Since October last year, Pakistan has been subject to an agreement with the International Monetary Fund (IMF) for three years, amounting to a loan of $1.5 billion. This money, along with World Bank aid, which amounted to $800 million in the past year, is significant for Pakistan which receives very little in the form of foreign private investment or credit. Total multilateral loans into Pakistan account for 1.4 per cent of its GDP. Already the IMF has been complaining that several policy commitments made by the Government have been unduly delayed - ranging from retrenchment of workers in the public sector and accelerated privatisation of public assets to the proposed revision of power tariffs and the imposition of sales tax at 2 per cent on retail trade. It is quite likely that these will now be insisted upon if the IMF does agree to provide the next tranche.

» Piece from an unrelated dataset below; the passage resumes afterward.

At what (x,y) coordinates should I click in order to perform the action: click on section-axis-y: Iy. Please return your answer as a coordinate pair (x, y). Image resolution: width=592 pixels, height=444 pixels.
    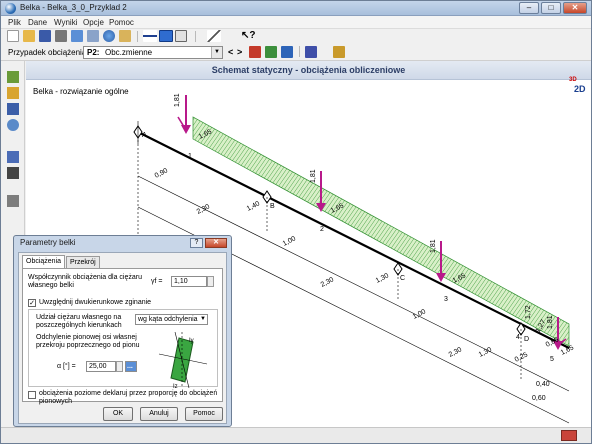
    Looking at the image, I should click on (192, 341).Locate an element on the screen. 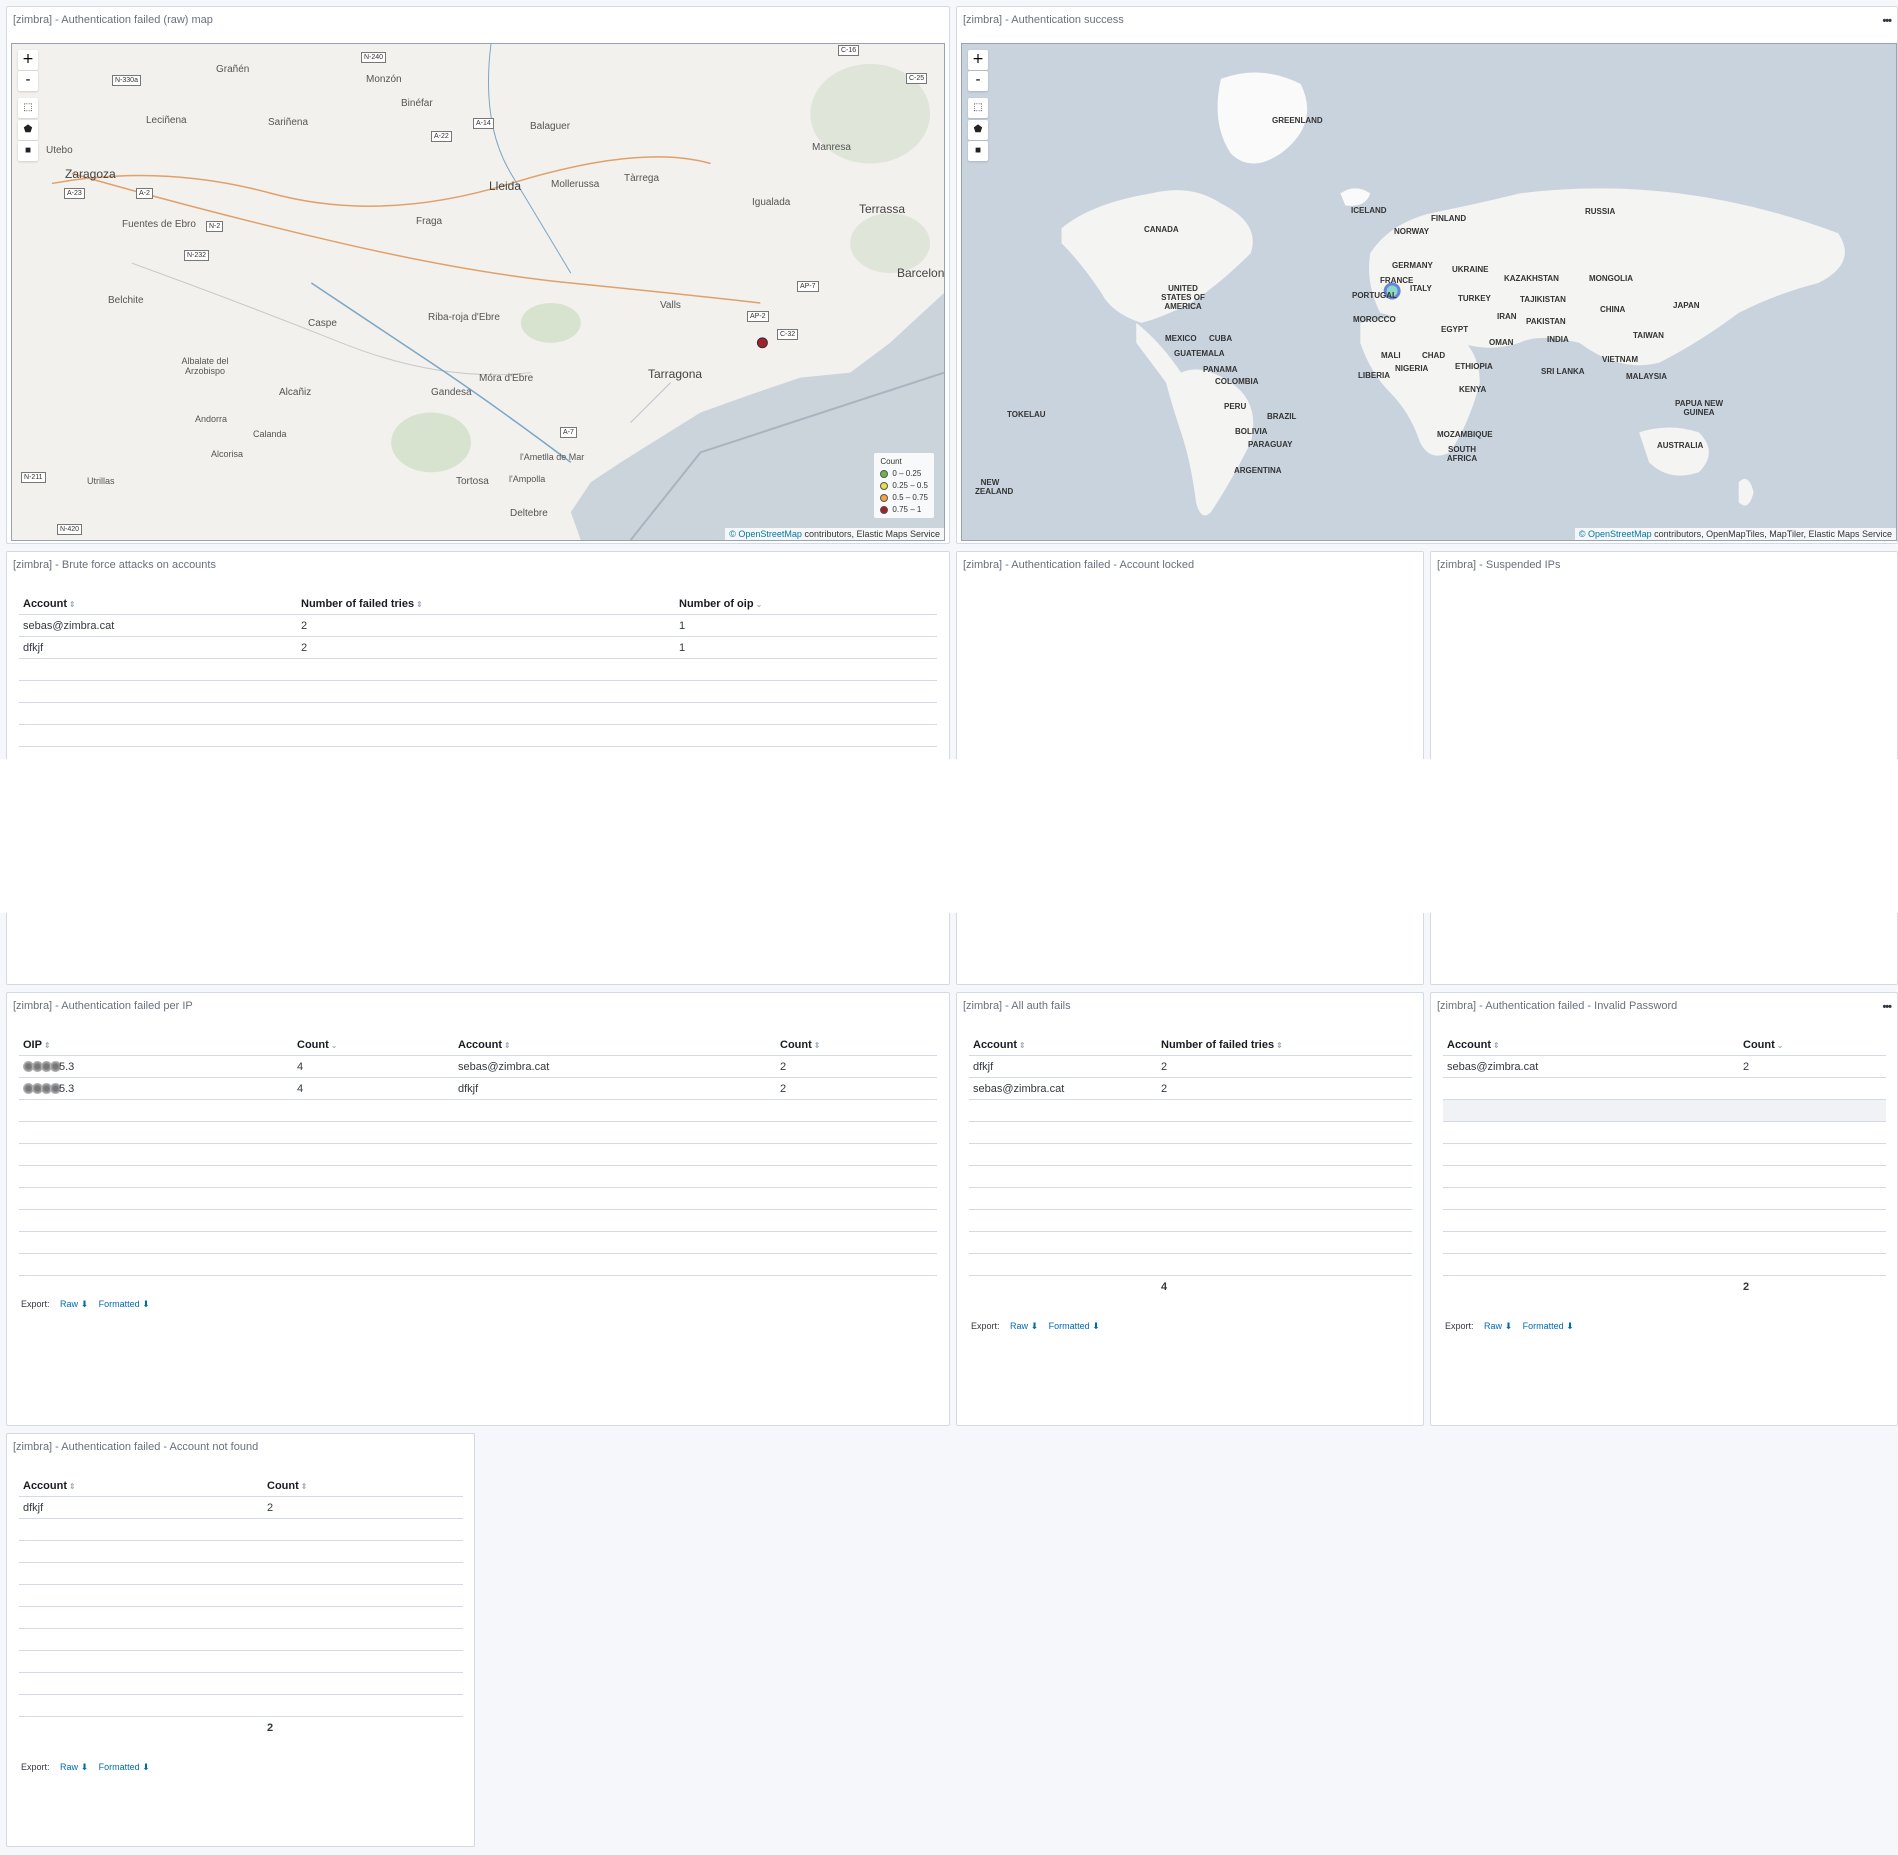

The impact of economic sanctions on an economy that is already so weak could well be devastating. The postponement of foreign aid and loans is critical in Pakistan's case because the central bank simply does not have enough hard currency to prevent a speculative slide of the Pakistani rupee.
The Pakistani currency had already depreciated by around 12 per cent in recent months, and capital flight was obviously anticipated by the Government when it announced a freeze on all foreign currency transactions and closed banks to prevent a run on the rupee on May 28. It is possible that even this action was imbued by the clientelism that has marked so much of the country's official policy moves. A report published in Dawn newspaper on May 29 suggests that Punjab's big businessmen in the Lahore Chamber of Commerce and Industry, who had close ties with the Nawaz Sharif Government, had advance information about the nuclear blasts. As a result, millions of dollars left Pakistan in the three days preceding the explosions, and so by the time the controls were imposed, at least some birds had already flown. While the favoured few were thus protected as usual, the mass of Pakistani citizens now face dramatically worse economic conditions as well as a loss of democratic rights after the imposition of the state of emergency.
It is clear that the price for these economically expensive explosions will be paid by the ordinary people of Pakistan, who are being offered illusory and perilous symbols of aggressive nationalism and are being told to exult and put up with the consequences. In this, as in so much else, the citizens of Pakistan have much in common with their Indian counterparts.